Read data from MYSQL using sqlContext and filter records.

Excercise 3: Read data from MYSQL using sqlContext and filter records.

Problem statement: Find all the Person having age greater than 30 years from MYSQL database table PERSON using SPARK

1. Create a table called person
mysql>
CREATE TABLE PERSON(
ID INT NOT NULL AUTO_INCREMENT,
FNAME VARCHAR(100),
AGE INT,
PRIMARY KEY(ID)
);


2. Insert records into PERSON table.
INSERT INTO PERSON (FNAME, AGE) VALUES('Vinayak', 35);
INSERT INTO PERSON (FNAME, AGE) VALUES('Nilesh', 37);
INSERT INTO PERSON (FNAME, AGE) VALUES('Raju', 30);
INSERT INTO PERSON (FNAME, AGE) VALUES('Karthik', 28);
INSERT INTO PERSON (FNAME, AGE) VALUES('Shreshta',1);
INSERT INTO PERSON (FNAME, AGE) VALUES('Siddhish', 2);

3. Check the data in PERSON table.

mysql> SELECT * FROM PERSON;
+----+----------+------+
| ID | FNAME    | AGE  |
+----+----------+------+
|  1 | Vinayak  |   35 |
|  2 | Nilesh   |   37 |
|  3 | Raju     |   30 |
|  4 | Karthik  |   28 |
|  5 | Shreshta |    1 |
|  6 | Siddhish |    2 |
+----+----------+------+
6 rows in set (0.00 sec)


4. we need to fetch all the Person records with age greater than 30 (Using Spark)

mysql> SELECT * FROM PERSON WHERE AGE>30;
+----+---------+------+
| ID | FNAME   | AGE  |
+----+---------+------+
|  1 | Vinayak |   35 |
|  2 | Nilesh  |   37 |
+----+---------+------+
2 rows in set (0.00 sec)


5. Start the spark console by setting mysql driver class path

[root@localhost adminuser]# spark-shell --driver-class-path /usr/local/hive/lib/mysql-connector-java-5.1.42-bin.jar

6. Once the spark console is started, One can see scala> command option as shown in below commands.
Create sqlContext using Spark Context (sc).
scala> val sqlContext = new org.apache.spark.sql.SQLContext(sc)

7. Use sqlContext to get DataFrame of person.
Note you may need to change the host, username and password details in the url which is passed to sql context.

val personmysql = sqlContext.jdbc("jdbc:mysql://localhost:3306/userdb?user=<?>&password=<?>", "PERSON")


8. Use show method to check all the data.
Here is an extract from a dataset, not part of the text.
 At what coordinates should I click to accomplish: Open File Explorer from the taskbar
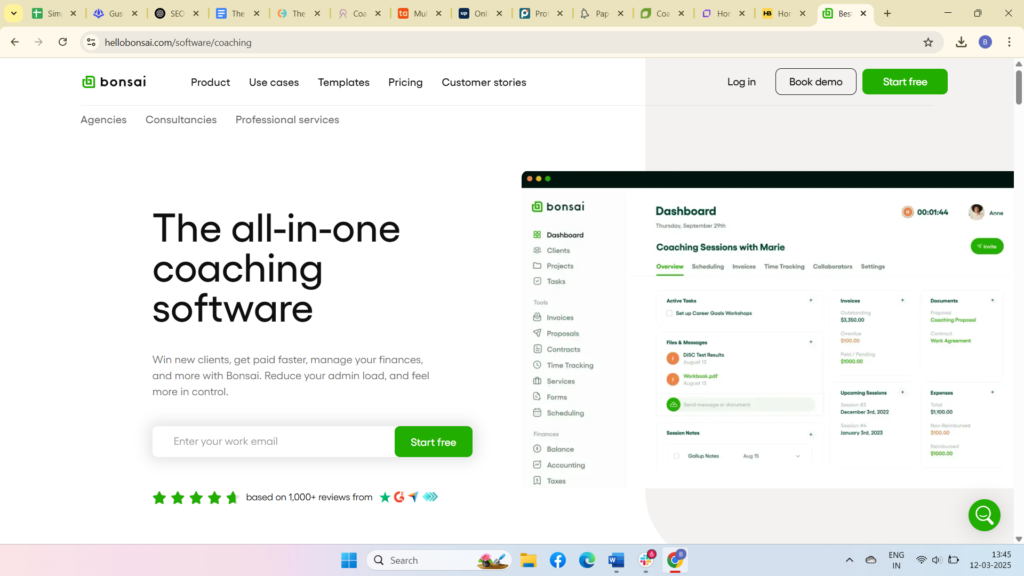528,560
Use show method only if you are sure of DataFrame size. If the personmysql DF is having million of records it is better to use other methods like take, first. This will ensure there is no Out of memory.

scala> personmysql.show
+---+--------+---+
| ID|   FNAME|AGE|
+---+--------+---+
|  1| Vinayak| 35|
|  2|  Nilesh| 37|
|  3|    Raju| 30|
|  4| Karthik| 28|
|  5|Shreshta|  1|
|  6|Siddhish|  2|
+---+--------+---+

9. Fetch the required details using any of the below methods.

scala> personmysql.where("AGE>30").show
+---+-------+---+
| ID|  FNAME|AGE|
+---+-------+---+
|  1|Vinayak| 35|
|  2| Nilesh| 37|
+---+-------+---+

9.1: One can use filter method to fetch the required records.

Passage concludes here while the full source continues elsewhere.